To understand how important tourism is for the Pine Tree State, you need to recognize that the entire state has a population of just 1.4 million.

What has always been amazing to me is that only a tiny percentage of visitors venture off the well-worn roads to take advantage of the eco-tourism this island paradise offers. A study done two years ago for the National Park Service showed that more than 90 percent of visitors to Acadia never climb a trail. Most simply take the 11-mile-long Park Loop Road, stop at famous tourist attractions like Thunder Hole and Sand Beach, then wind back to Bar Harbor to amble through the eclectic mix of shops. Not that there is anything wrong with that approach to vacations.

But, for those who want the entire family to learn firsthand about our natural world, nothing can compare with the spectacular beauty and ecological abundance of the Maine coast.

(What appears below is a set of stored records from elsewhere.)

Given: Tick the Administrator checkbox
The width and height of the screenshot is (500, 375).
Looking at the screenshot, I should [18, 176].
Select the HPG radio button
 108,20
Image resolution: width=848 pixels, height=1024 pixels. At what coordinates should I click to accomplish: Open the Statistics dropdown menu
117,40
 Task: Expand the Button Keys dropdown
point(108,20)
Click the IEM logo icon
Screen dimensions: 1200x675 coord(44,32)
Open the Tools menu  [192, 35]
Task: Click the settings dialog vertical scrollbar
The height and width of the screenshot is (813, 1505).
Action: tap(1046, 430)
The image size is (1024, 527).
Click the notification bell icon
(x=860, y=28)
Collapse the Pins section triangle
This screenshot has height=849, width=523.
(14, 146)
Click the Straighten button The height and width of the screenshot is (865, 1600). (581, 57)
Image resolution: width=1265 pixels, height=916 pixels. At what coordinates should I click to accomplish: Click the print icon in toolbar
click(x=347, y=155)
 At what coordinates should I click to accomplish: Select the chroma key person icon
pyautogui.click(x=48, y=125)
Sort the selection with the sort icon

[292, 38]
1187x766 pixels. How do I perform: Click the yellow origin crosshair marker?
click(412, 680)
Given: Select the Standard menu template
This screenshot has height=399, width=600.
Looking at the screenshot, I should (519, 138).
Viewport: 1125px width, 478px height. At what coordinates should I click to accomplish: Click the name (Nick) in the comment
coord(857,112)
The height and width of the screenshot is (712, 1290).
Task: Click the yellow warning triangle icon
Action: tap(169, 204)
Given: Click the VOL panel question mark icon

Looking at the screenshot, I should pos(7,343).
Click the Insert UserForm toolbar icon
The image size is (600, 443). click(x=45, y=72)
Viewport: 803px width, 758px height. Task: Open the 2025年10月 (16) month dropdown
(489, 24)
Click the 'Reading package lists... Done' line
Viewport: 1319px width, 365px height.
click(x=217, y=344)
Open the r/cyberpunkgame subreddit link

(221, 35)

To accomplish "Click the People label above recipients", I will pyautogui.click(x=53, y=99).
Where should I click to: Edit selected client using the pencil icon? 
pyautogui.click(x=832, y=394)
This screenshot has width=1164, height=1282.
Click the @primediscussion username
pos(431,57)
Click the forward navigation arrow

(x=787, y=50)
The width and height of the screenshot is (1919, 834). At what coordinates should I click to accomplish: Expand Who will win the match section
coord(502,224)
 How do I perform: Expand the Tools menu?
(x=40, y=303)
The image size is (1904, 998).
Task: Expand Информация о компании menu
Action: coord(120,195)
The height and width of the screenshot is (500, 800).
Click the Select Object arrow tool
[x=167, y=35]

That makes Bar Harbor the ideal base for the kind of active hiking, biking, canoeing and kayaking that marries physical activity with appreciation of our environment.

The active approach

* Whale watching: Each year the whales return, playing in their family pods and fattening up on the abundance of sea life just offshore. Four separate whale-watching boats make Bar Harbor their home, plying the waters of Frenchman's Bay. For four hours you'll ooh and aah alongside frolicking humpbacks, fin, right and minke whales, some of them 80 feet long and breaching just yards from the ship.

Dozens of sightings are the norm from June through mid-October, and an experienced naturalist interprets events for you. A videographer accompanies many trips, so you can purchase films of your family amid whales and the glory of Downeast Maine islands. All boats offer money-back or exchange-ticket guarantees if no whales are sighted. If you are prone to seasickness, be sure to take medication before departing, as seas can sometimes be choppy.

In May and June, there is only one trip a day, seven days a week. In July, August and September, there are three trips a day, seven days a week. The four-hour trip costs about $30 for adults, $27 for seniors, $20 for ages 6-14, with children under 6 getting a free ride.